Ron Carmel is the co-founder of 2D Boy (which created World of Goo), and partner at Indie Fund. He’s being interviewed by Jamin Warren, founder of Kill Screen magazine.
Projects: World of Goo
Company: Indie Fund
XOXOing: Indie Games and Alternate Funding
Bonnie and Clyde was important for a lot of reasons, but not least of all for its context, a Hollywood struggling with the demise of musicals and led to the renaissance of the medium at the hands of new auteurs. The gaming industry is going through a similar revitalization, with Ron’s World of Goo being one of the first of the new vanguard.
Ron’s background – he worked at Electronic Arts in his first game ever, because he’d wanted to make games since he was six years old. Didn’t realize in college or school that making games was a serious profession – it sounded like saying “I want to be a firefighter”, but going to EA changed that.
One of his first games was a clone of the Tron arcade game when he was 17, his first “real” game and then he didn’t have time to make games until he got to EA, which he joined after being laid off in the dot-com world in 2001. Working on the Pogo team was good because it was sheltered from some of the worst parts of the EA company culture. But the work there wasn’t primarily creative; Even though Ron could contribute he was mostly treated as a factory worker. Being at a big company requires you to be a specialized tool, but being independent is the exact opposite, and meeting Kyle made it immediately clear that there was another person who was interested in small games. “It was a natural pairing” for them to leave when they did; Jim Greer the founder of Kongregate left at the same time.
The conventional wisdom these days is the “minimum viable product” idea, around “one person, one game, one week” and one of the most popular was Tower of Goo. This indie process was a lot different from what the big studios were doing, with no design documents and no attempt to create a magnum opus. You pick the one core mechanic of what you’re doing, and you build the simplest core mechanic of that.

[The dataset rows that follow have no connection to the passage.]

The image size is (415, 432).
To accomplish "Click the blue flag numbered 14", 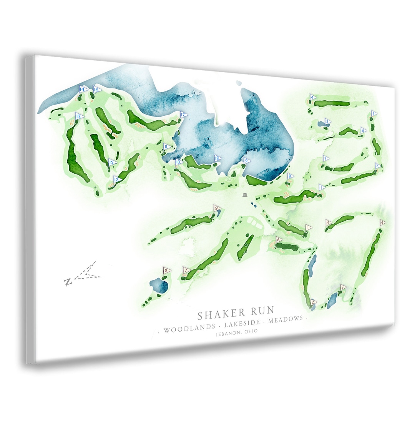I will tap(82, 90).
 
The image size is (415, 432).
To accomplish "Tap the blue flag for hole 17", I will tap(183, 115).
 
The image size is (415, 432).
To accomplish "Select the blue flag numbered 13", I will tap(79, 116).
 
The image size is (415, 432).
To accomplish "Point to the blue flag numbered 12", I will tap(116, 179).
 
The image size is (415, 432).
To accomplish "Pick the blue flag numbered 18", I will tap(217, 158).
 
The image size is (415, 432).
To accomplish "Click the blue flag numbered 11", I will tap(166, 146).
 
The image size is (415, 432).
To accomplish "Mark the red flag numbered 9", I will tap(217, 209).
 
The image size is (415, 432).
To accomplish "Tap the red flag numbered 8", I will tap(166, 271).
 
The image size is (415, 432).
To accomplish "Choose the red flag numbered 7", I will tap(186, 271).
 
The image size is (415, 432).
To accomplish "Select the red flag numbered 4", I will tap(382, 223).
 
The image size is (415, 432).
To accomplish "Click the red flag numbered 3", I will tap(343, 287).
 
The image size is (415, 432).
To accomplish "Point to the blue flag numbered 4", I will tap(313, 97).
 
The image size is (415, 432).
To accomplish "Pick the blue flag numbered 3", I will tap(374, 113).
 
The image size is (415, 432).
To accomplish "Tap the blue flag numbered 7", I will tap(325, 158).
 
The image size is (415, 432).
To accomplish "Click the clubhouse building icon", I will tap(246, 195).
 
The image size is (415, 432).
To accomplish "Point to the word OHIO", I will tap(250, 331).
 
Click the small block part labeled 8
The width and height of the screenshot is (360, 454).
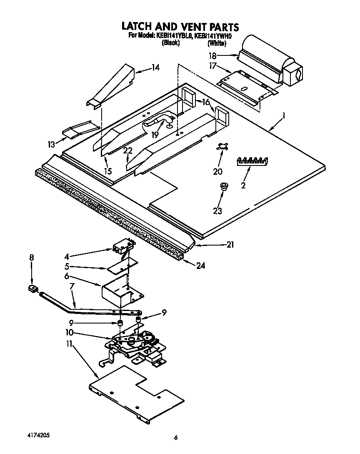pyautogui.click(x=32, y=288)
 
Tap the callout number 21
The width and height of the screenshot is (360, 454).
pyautogui.click(x=230, y=245)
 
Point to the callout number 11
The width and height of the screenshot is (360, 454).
pyautogui.click(x=69, y=344)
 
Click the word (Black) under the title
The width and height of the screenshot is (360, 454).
pyautogui.click(x=170, y=43)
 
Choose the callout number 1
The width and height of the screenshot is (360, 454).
pyautogui.click(x=284, y=117)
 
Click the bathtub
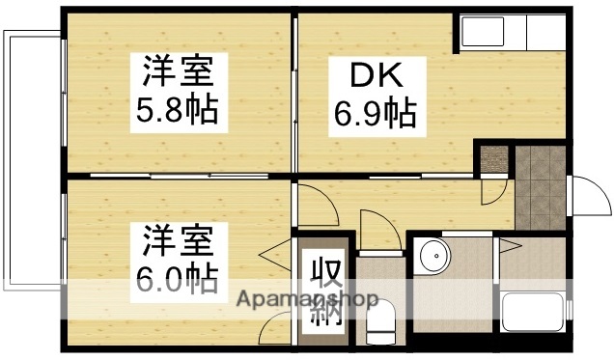pos(532,314)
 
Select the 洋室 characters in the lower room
pos(174,237)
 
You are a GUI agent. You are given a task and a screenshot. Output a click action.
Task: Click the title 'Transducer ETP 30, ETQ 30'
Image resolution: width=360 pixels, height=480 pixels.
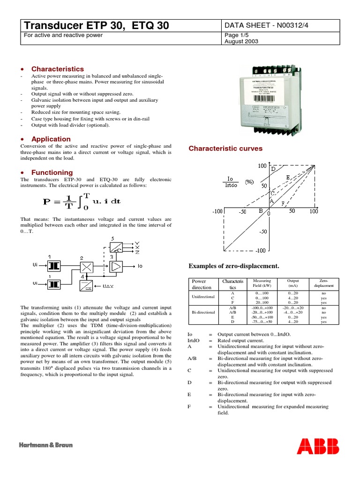click(x=96, y=26)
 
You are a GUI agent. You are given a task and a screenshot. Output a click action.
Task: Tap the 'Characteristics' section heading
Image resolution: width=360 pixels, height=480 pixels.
click(x=57, y=69)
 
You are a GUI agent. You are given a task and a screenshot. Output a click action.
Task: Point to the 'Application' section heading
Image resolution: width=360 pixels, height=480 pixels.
click(x=51, y=139)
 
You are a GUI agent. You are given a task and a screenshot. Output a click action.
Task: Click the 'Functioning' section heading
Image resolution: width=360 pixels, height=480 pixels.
click(x=52, y=172)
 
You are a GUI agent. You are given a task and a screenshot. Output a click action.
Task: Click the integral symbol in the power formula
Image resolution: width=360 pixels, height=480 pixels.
click(x=79, y=202)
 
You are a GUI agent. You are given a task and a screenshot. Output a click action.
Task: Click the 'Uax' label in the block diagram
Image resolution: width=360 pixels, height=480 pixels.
click(x=108, y=285)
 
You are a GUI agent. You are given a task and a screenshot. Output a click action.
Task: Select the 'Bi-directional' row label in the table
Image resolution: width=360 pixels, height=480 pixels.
click(x=203, y=312)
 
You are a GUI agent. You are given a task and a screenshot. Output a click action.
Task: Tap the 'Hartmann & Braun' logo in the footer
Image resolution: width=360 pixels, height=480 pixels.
click(x=46, y=445)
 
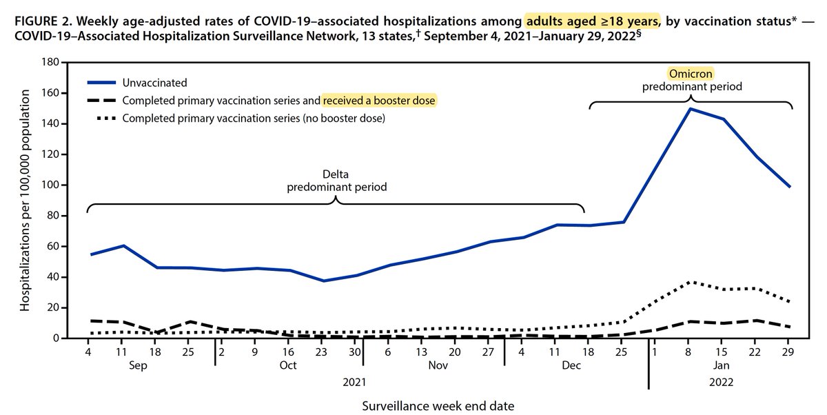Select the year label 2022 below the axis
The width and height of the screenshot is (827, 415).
(x=721, y=381)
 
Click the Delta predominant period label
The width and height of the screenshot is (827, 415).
(x=336, y=181)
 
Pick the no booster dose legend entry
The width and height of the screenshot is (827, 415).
(x=254, y=119)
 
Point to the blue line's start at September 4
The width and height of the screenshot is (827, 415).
(x=90, y=254)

Is “World of Goo” complete? If Kyle had his way, they’d have worked for another year, but they embraced the work-in-progress nature of being indie. They had a great range of non-overlapping skills which made them able to work together well on the project without any conflict. They’d started talking to publishers and amounts of money like $120,000 sounded enormous, but they eventually figured out the biggest offer they got was $650,000. And doing the math of how much they could sell through WiiWare and direct made it seem like it wouldn’t be worth the pain to work with traditional publishers. The worst deal they got was a European publisher that offered them $180,000 and 10% of net revenues.
World of Goo’s ended up a wild success, despite the unconventional tactic of targeting many platforms. And the team has kept iterating on it, offering up new versions and variations that customers have loved. Ron says he’s not officially retired, but he doesn’t have to work for the next 10 or 20 years. [Naturally, a round of applause.]
Lots of other indie game devs want to get funding so they don’t need any further funding, so they can stop being tenant farmer sharecroppers. Now they’ve published their funding terms as a public Google Doc, so that devs can see they’re getting a shitty deal from big publishers, or so other other indie devs have a starting point to work from.
Indie Fund is really distinguished from other sources of funding because it’s not the primary source of income from its investors, but it’s optimized for helping its fundees, and sharing the learnings between those games.